- Born: February 19, 1929 Hilo
- Died: March 2, 1982 San Carlos
- Awards: Hawaiian Music Hall of Fame (1996) ;

= Haunani Kahalewai =

Hawaiian singer

Haunani Kahalewai (February 19, 1929 – March 2, 1982) was a singer and entertainer known as the "First Lady of Song in Hawai‘i". Her distinctive contralto voice spanned three octaves. She was featured on dozens of recordings and headlined the Polynesian Revue at the Royal Hawaiian Hotel in Waikiki. Kahalewai was inducted into the Hawaiian Music Hall of Fame in 1996.

==Early life and education==

Myrna Kahaunaniomaunakeakauiokalewa Kahalewai was born in Hilo on February 19, 1929. The day she was born an unusual snowfall blanketed Mauna Kea; her given middle name is translated as "beautiful snow on the slopes of Mauna Kea".

Her voice was first recognized at age three, when she won a silver dollar in a radio contest hosted by Ray Kinney. She performed in her high school chorus and graduated from Kaimukī High School in 1947

==Career==

Kahalewai was well known for her sultry voice, her three octave range, and her stately manner. She performed on dozens of commercial records and recorded with Decca Records and Capitol Records Her biography at the Hawaiian Music Hall of Fame describes her as "the most widely-recognized and revered female singing voice in Hawai‘i during her memorable professional career.

She began her professional career in a small club outside Honolulu. Kahalewai performed with musical group the Rainbow Serenaders in the 1950s in small clubs on Oahu.
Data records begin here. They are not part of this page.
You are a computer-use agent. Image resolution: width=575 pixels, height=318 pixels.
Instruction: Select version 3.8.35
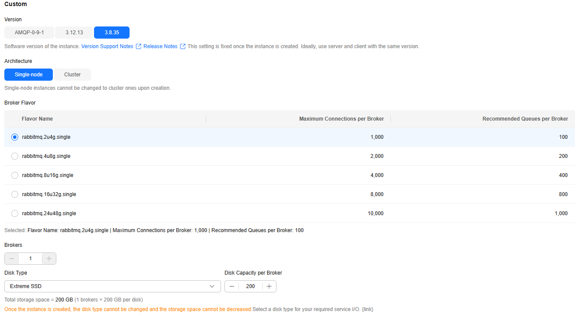[x=111, y=33]
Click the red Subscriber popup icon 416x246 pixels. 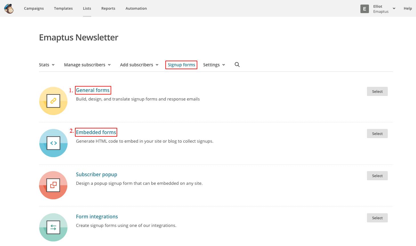pyautogui.click(x=53, y=185)
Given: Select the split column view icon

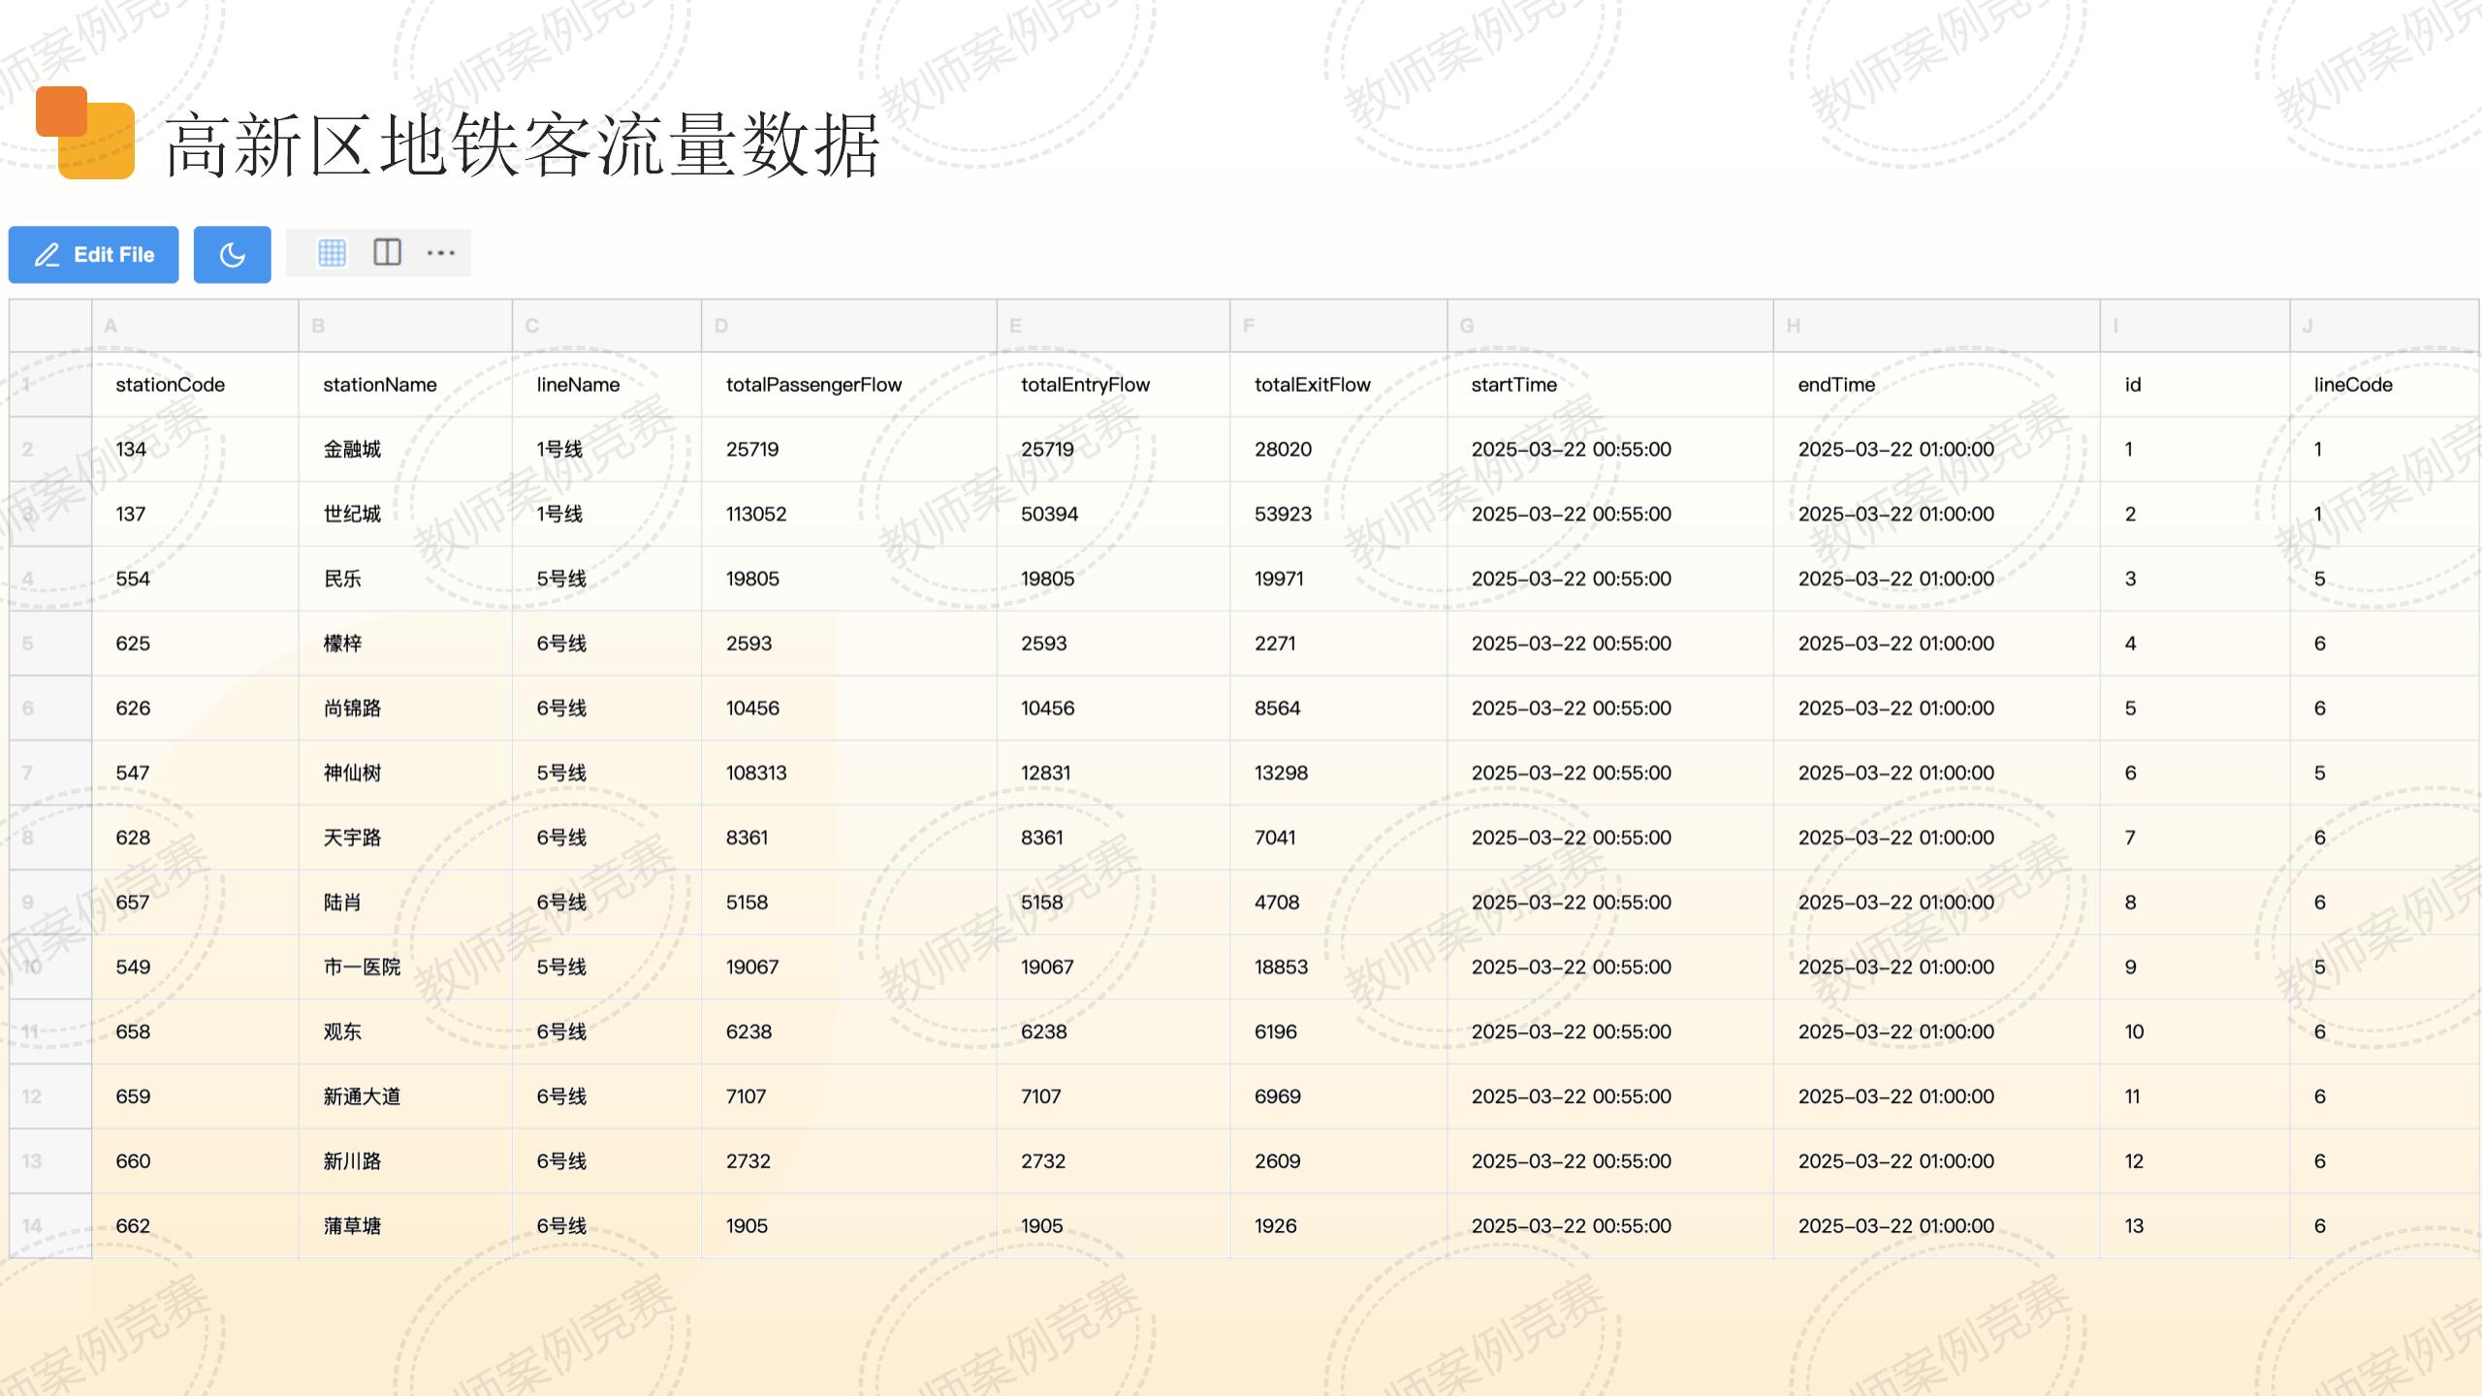Looking at the screenshot, I should tap(387, 253).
They won a talent contest to perform at the Royal Hawaiian Hotel for a two-week engagement, which became a three-month gig due to their popularity. Later, a producer filming in Hawai‘i recorded her voice on a film soundtrack; after hearing her on the film soundtrack, producer Webley Edwards exclaimed, "Find that voice!" Performer Al Kealoha Perry convinced Kahalewai to stop performing at a small resort on Kauaʻi in order to perform on Edwards's weekly radio program Hawaii Calls. She became one of the featured singers on Hawaii Calls.

Kahalewai was the star of the Royal Hawaiian Hotel's Polynesian Revue. She hired many well-regarded Hawaiian performers to perform with her at the Royal Hawaiian's Monarch Room, including singers Danny Kaleikini, Nina Keali'iwahamana, and Boyce Rodrigues, and hula dancers Beverly Noa and Lani Custino. She performed with Donn Beach in his Sunday luau shows at Don the Beachcomber. Alfred Apaka requested Kahalewai as the featured female vocalist with him in Waikiki. She toured the world with a full show of dancers, musicians, and singers. She also reportedly broke box office records when she performed at the Fairmont Royal York in Toronto.

==Later life and legacy==

After leaving Hawai‘i for the San Francisco area, Kahalewai considered herself semi-retired, but performed for special occasions. She went back to school and prepared for a new career in computers, but before she could do so, she died at her home in San Carlos, California, on March 2, 1982.

Kahalewai was acknowledged by Hawaiian entertainers as "Hawai‘i's First Lady of Song". She was inducted into the Hawaiian Music Hall of Fame in 1996, its second year of existence.